DATA SUPPLIED:
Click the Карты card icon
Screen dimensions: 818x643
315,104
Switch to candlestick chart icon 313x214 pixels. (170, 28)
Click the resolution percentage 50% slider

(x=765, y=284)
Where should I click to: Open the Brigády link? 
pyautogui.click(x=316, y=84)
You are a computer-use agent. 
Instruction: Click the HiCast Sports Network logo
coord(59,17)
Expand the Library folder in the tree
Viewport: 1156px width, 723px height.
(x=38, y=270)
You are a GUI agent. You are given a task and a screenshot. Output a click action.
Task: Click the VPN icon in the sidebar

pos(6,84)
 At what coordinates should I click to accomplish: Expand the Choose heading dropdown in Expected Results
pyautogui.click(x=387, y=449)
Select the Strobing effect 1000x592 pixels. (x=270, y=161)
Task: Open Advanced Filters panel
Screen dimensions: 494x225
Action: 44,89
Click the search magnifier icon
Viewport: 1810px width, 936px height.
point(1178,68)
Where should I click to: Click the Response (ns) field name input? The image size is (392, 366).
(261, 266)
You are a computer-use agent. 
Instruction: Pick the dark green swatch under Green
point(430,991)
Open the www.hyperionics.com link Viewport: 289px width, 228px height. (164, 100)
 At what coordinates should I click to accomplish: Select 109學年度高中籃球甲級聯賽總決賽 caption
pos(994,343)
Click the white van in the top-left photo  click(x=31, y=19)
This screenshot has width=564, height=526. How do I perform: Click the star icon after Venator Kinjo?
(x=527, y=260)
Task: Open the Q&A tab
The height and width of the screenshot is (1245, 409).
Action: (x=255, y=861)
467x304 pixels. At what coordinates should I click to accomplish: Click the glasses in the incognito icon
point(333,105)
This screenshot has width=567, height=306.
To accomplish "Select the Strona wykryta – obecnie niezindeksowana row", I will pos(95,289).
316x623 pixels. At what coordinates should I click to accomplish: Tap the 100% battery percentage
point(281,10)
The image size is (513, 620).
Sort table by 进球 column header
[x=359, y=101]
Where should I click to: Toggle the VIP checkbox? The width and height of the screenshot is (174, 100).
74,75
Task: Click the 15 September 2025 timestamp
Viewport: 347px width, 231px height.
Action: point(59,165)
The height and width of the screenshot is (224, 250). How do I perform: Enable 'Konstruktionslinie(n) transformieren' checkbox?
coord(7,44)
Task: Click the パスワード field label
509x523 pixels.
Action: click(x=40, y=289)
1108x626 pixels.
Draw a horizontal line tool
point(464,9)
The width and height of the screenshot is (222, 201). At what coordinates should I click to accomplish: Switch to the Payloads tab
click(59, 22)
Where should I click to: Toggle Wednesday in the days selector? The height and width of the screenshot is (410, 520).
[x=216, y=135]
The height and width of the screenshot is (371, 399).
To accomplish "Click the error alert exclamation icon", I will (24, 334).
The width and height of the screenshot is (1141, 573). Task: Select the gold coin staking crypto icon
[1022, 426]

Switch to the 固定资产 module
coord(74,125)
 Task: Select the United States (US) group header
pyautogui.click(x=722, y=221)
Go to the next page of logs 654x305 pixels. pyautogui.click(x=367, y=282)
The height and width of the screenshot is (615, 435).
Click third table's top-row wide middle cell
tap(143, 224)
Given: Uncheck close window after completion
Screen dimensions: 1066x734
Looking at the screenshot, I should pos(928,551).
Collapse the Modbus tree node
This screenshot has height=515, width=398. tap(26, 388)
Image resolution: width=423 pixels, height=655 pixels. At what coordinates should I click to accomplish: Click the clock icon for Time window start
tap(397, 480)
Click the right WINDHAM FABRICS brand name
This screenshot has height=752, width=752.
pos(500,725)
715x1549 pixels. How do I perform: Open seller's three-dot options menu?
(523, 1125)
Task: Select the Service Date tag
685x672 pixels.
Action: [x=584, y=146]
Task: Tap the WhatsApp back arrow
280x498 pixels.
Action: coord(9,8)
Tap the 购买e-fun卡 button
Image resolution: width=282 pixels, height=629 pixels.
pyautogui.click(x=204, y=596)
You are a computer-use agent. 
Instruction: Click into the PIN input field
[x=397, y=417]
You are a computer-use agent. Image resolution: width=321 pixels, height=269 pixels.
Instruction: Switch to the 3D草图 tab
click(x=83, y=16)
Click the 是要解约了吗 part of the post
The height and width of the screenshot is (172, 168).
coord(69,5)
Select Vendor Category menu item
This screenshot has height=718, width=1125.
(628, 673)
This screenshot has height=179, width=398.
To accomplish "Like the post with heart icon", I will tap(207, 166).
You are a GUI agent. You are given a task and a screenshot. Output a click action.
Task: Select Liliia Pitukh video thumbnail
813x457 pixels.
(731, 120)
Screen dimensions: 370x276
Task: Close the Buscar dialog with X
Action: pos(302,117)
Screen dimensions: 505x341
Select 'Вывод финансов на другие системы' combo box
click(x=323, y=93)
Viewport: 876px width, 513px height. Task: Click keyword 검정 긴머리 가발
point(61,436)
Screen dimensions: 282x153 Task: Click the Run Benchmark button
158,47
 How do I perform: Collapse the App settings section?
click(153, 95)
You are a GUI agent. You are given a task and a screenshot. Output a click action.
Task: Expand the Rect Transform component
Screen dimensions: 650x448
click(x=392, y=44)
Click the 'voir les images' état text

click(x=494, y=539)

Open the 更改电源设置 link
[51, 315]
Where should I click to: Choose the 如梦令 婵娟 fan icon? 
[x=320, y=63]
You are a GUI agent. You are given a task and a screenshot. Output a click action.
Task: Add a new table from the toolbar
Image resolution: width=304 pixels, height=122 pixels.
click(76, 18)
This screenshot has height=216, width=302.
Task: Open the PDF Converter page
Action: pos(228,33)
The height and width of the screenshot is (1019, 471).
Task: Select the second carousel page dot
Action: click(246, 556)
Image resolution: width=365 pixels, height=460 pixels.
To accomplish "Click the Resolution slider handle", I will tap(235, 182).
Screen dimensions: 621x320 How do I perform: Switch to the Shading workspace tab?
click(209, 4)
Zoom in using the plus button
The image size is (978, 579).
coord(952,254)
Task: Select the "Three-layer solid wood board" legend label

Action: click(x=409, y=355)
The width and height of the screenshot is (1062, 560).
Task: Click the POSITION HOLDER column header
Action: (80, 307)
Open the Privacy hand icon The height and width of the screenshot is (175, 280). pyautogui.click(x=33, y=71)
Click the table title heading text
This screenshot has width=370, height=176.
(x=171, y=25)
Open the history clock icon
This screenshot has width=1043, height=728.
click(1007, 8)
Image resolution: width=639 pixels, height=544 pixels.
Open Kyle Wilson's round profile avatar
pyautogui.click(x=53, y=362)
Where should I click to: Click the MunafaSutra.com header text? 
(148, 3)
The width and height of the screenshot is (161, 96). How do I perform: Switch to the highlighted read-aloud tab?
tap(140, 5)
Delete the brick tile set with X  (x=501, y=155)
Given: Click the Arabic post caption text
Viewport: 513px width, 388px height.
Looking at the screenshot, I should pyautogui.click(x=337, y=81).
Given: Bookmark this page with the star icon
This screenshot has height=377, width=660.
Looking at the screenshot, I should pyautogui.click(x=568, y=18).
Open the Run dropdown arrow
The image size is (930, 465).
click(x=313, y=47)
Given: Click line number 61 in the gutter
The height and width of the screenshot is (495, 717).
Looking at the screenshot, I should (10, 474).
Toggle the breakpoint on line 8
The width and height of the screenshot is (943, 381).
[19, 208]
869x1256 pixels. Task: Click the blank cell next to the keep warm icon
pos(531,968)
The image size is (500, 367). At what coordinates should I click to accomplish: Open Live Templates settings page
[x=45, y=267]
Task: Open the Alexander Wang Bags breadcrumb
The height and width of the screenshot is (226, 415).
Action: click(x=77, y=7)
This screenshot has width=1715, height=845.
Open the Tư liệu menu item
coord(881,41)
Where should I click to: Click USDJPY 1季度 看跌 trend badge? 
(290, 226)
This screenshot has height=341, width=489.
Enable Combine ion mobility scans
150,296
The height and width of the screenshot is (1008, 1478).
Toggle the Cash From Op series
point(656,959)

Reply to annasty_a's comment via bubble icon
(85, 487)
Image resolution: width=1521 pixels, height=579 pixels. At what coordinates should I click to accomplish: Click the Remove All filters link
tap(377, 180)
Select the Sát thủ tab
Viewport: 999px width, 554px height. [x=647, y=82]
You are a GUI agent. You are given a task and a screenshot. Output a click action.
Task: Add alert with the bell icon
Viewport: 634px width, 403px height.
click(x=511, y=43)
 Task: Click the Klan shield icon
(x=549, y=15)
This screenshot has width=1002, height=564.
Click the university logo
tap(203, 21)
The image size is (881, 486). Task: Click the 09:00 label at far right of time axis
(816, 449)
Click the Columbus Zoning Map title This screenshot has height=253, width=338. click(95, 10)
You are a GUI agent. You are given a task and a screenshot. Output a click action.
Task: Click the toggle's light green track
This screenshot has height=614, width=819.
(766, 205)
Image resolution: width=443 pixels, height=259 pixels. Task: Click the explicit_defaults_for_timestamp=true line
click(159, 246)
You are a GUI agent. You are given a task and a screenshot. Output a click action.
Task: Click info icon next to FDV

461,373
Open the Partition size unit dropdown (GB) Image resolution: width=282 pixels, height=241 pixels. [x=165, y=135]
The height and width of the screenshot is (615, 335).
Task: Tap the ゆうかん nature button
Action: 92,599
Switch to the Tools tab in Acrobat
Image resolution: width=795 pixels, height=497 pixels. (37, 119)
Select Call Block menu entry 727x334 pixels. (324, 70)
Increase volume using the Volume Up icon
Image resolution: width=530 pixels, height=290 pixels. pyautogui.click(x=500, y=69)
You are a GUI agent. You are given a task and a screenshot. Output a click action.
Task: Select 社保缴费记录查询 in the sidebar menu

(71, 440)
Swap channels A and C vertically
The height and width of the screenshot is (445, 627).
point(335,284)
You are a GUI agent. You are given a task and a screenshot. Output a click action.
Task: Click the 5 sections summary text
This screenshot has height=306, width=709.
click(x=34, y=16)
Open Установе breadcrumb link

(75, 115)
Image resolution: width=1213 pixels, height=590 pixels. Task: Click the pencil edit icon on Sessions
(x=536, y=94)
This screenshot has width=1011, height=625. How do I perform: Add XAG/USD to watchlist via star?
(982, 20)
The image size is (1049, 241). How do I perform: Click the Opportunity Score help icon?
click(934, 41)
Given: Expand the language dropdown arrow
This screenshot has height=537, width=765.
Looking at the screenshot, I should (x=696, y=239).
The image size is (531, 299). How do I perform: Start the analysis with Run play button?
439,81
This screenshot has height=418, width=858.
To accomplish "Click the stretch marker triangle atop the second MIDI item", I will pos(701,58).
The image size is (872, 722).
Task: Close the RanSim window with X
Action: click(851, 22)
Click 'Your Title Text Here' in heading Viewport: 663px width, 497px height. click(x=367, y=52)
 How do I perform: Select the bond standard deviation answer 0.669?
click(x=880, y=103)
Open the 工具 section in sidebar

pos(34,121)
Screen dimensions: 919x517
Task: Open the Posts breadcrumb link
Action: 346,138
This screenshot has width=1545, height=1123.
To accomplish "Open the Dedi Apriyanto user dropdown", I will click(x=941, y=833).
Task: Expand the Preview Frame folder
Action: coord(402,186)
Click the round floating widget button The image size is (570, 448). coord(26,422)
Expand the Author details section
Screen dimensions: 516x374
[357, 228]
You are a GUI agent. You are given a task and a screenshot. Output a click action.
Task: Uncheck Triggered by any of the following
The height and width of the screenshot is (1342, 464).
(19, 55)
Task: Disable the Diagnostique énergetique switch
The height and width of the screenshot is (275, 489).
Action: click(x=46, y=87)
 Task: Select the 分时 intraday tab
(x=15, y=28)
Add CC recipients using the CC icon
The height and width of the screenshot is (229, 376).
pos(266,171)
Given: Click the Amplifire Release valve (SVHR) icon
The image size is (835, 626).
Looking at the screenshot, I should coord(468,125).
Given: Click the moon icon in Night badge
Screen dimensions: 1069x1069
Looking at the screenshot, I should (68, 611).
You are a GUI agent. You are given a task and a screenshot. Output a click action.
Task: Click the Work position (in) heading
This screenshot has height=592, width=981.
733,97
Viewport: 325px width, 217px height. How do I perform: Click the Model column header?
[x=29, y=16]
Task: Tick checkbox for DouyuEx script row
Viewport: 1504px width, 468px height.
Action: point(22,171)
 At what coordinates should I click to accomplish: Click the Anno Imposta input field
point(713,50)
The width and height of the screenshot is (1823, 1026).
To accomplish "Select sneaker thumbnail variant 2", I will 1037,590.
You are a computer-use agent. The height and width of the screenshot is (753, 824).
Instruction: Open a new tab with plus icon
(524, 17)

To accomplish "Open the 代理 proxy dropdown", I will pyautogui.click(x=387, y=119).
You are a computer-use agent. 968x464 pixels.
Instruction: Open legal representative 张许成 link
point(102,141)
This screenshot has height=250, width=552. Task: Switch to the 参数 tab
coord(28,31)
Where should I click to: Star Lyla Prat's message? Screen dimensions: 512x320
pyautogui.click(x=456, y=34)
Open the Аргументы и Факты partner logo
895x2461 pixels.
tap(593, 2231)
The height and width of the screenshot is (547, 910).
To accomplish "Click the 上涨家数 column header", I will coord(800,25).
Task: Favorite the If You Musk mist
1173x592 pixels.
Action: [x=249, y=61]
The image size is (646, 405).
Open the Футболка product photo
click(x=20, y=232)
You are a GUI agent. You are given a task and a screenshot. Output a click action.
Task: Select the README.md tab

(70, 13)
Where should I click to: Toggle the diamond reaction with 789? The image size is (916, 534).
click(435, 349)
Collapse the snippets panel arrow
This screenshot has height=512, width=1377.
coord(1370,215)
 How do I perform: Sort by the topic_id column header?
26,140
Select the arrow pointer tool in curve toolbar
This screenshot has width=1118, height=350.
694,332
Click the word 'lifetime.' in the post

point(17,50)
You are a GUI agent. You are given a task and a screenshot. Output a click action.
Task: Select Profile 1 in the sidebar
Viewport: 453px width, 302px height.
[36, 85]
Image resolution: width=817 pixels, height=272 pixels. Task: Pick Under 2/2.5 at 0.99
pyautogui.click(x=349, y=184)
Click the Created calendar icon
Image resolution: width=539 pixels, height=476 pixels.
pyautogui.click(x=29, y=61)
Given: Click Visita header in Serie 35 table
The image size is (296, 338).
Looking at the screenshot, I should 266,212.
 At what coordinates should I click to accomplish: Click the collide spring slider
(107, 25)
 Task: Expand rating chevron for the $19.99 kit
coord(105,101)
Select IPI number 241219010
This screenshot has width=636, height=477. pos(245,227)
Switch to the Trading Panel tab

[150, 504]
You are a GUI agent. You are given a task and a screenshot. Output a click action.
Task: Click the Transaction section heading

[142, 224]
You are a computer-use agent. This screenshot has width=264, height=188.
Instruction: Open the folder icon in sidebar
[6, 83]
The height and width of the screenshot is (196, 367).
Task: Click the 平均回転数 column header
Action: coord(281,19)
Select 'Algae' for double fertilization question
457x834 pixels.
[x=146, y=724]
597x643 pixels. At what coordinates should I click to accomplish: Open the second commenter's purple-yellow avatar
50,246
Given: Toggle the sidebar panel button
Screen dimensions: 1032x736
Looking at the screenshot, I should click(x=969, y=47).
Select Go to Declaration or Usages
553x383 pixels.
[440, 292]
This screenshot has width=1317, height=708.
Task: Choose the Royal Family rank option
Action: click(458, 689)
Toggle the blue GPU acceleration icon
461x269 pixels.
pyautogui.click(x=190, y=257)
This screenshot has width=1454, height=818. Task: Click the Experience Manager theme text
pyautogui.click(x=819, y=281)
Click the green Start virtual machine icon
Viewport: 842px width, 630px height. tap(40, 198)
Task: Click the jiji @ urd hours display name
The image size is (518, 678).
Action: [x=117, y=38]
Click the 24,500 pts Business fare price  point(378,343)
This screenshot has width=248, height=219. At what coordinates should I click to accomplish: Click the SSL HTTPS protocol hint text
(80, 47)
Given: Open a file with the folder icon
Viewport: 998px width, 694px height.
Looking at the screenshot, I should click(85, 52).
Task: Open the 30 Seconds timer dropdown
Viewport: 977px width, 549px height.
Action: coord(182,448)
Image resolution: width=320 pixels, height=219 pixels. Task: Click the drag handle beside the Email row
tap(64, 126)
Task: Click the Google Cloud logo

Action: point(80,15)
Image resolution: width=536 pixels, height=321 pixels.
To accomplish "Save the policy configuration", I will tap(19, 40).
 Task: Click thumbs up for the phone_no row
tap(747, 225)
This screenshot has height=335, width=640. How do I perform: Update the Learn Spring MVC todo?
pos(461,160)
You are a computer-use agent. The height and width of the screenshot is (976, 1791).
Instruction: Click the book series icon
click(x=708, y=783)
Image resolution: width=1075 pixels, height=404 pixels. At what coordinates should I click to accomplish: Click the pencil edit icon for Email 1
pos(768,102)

TASK STATEMENT: In the listing above, find every line with the word "Uncheck" and copy it.

RESULT OF THE EXERCISE:
Given: Uncheck close window after completion
Task: Uncheck Triggered by any of the following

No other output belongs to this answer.